--- Exercise description ---
The expected answer is a bare count of the lines in the data below that contain "agent".

Saved entries:
# # #

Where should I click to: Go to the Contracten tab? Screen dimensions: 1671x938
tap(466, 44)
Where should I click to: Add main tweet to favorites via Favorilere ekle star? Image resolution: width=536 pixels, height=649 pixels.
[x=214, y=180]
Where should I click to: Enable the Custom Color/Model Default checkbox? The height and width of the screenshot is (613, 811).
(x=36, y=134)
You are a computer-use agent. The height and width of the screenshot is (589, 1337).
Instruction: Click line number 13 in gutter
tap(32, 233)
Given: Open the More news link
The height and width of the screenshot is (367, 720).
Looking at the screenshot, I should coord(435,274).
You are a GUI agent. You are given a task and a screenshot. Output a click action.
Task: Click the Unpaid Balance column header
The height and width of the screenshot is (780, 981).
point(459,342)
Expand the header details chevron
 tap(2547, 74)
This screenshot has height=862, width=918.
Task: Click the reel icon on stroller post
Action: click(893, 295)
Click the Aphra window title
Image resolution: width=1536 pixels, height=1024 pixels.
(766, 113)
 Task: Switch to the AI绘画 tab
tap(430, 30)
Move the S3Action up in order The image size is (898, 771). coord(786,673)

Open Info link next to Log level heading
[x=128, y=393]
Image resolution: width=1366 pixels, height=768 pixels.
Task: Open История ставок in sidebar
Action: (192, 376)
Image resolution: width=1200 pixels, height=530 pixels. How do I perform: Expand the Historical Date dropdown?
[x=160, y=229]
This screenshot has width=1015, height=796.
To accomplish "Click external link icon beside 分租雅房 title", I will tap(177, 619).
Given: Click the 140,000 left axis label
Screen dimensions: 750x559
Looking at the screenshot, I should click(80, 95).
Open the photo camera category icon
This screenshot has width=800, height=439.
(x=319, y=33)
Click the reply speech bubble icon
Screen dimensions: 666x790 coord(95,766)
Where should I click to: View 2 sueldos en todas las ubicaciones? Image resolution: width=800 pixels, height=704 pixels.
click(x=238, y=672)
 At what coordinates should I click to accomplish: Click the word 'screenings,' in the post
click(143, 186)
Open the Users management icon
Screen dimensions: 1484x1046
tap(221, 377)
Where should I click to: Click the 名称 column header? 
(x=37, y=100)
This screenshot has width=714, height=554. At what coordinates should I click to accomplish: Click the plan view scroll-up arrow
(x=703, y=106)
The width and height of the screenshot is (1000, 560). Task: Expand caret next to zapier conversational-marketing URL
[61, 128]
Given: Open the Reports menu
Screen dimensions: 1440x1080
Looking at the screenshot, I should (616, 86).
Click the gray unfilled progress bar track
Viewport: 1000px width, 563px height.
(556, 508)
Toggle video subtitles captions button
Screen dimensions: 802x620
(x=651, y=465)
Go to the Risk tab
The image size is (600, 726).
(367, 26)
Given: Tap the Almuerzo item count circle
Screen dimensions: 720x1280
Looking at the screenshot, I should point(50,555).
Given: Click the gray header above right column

# # #

--- Final answer ---
2